Lamiya Khandekar, ’17, talked about how race and religion stratify her as the “Other.” She spoke about having difficulties about expressing herself in class while talking about issues like ISIS because she knows that her opinion is going to be perceived as “the Muslim opinion.” In doing so, she pointed out a very important facet of white privilege: white people are not looked at as representing their entire community. Their opinions and feelings can be personal and are usually not generalized or used as a standard for other people.

Deion Jordan, ’17 was also an active part of the discussion; he expressed some discontent at the fact that we were talking, or as he put “just talking” about race and not doing anything. While I understand the frustration in sitting around in a circle and having only occasional events to discuss something that should be a part of our deeper consciousness, I also feel (as I pointed out) that even the act of talking about race in a public forum is useful in some way. Nothing can start without critique, and we critique things to make them better, or at least, I would hope so.

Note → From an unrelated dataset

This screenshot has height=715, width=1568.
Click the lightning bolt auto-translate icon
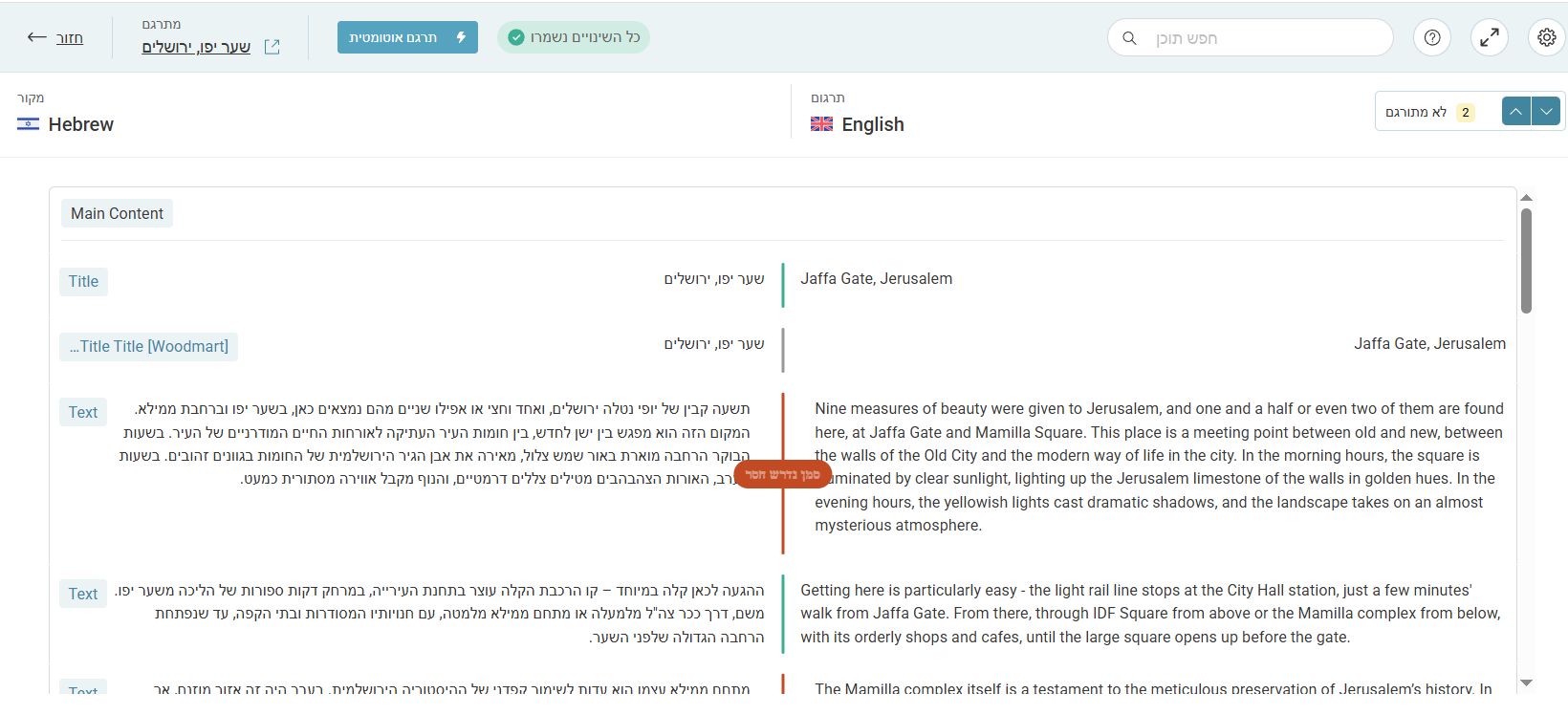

The discussion passed its two hour mark pretty easily; between getting food and setting up the room, we were already pretty late. We were still talking in abstracts, though, as Professor Nathalie Etoke, of the French and Africana Studies departments, pointed out. She wanted us to start at the micro level, inwards. I agree with her: race as a construct is so huge, with so much historical baggage, that the most efficient way to deal with it is within your own community. She also mentioned that we consider the segregation of Harris, an issue that I had brought. And talking about it does help, because it converts the distant political into the very real personal.

The real meat of the event was an incident that happened between a black student and a white student. The white student called the black student “eloquent” when talking about them, and they were offended. The discussion kept circling back to this incident and as uncomfortable as it made me (and I’d imagine, most people in the room), it kind of made the whole issue much more real. There was an obvious lack of context there; the history of that particular word and it being used as a surprised, “Black people can talk too” kind of phrase. And I don’t begrudge the white student because I know they didn’t mean harm, but they got very defensive. There was a staff member there, an older white person, who then started defending the student, and then left. Professor Audrey Zakriski, professor of Psychology, pointed it out well when she talked about how to deal with one’s own internalized biases. If you do something racist, admit it, apologize, move on and then maybe never try to do it again.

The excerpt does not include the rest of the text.